As reported in the October issue of American Shipper, Canadian ports of Montreal, Halifax, Saint John, New Brunswick as well as Melford and Sydney, Nova Scotia are working rapidly to expand their facilities.

The American Shipper also contains an extensive article on improvements made by the Port of Virginia. Improvements are underway to give the port the ability to handle 10,000 to 14,000 TEU vessels. Officials plan to make and estimated $2 billion investment in the port over the next ten years. The investment includes $31 million investment to increase the number of truck gates, half funded by the U.S. Department of Transportation. Also, the Army Corps of Engineers is working to deepen the channel from 50 to 55 feet. Significantly, the Virginia legislature recognizes the importance of the port expansion to the Virginia economy. The legislature has approved issuing a $350 million project to help pay for the improvements. The Port Authority is also looking to modernize an existing marine terminal inland on the James River near Richmond. Richmond has available warehouses, is served by two railroads, and is on the I-95 corridor which will make delivery of cargo faster and reduce traffic on I-64.1

The Need for Government Cooperation
The above highlights the need for government to understand the importance of international trade. How many Americans will be employed in making these improvements? Clearly the Virginia legislature recognizes what the improvement of the Virginia ports can mean to the Virginia economy.

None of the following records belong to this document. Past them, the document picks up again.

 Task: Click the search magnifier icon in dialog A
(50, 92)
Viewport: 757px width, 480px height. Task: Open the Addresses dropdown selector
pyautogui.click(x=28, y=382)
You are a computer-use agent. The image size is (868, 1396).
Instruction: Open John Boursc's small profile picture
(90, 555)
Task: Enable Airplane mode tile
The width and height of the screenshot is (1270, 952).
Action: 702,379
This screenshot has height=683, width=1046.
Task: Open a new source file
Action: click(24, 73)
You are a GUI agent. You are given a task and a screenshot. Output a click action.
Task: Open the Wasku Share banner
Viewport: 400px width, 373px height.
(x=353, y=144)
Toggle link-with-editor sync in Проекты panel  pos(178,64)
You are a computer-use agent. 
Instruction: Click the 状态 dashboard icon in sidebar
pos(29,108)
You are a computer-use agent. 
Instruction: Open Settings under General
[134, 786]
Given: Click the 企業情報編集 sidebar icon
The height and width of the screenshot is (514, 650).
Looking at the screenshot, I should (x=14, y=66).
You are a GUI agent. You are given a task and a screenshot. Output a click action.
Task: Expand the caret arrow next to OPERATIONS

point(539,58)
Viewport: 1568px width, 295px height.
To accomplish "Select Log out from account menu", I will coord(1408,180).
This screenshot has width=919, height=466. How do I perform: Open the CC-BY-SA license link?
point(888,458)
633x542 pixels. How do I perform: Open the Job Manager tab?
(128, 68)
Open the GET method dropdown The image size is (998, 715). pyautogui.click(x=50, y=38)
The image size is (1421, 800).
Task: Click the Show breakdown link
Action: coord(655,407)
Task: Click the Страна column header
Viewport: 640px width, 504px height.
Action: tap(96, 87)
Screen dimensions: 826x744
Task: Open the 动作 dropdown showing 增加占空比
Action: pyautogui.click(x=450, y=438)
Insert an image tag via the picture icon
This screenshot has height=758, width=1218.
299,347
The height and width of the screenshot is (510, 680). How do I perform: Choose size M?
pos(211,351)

We've just had an election. Both parties claimed they would not support the Trans-Pacific Partnership (TPP). The President-elect wants to renegotiate NAFTA. Recent political rhetoric has been that international trade costs American jobs. But think about your supply chain. How many of your companies employ ex-patriots overseas in product development and quality control? How many Americans work for your freight forwarders and steam ship companies? How many Americans work for your customs brokers and Customs and Border Protection? How many Americans work for the railroads and trucking companies that deliver imported goods to your distribution centers? Finally, how many people work in your retail outlets? Many Americans have jobs today because of international trade. Make sure your elected representatives know that. Now is the time to write and call your legislators and let them know the positive effects of international trade.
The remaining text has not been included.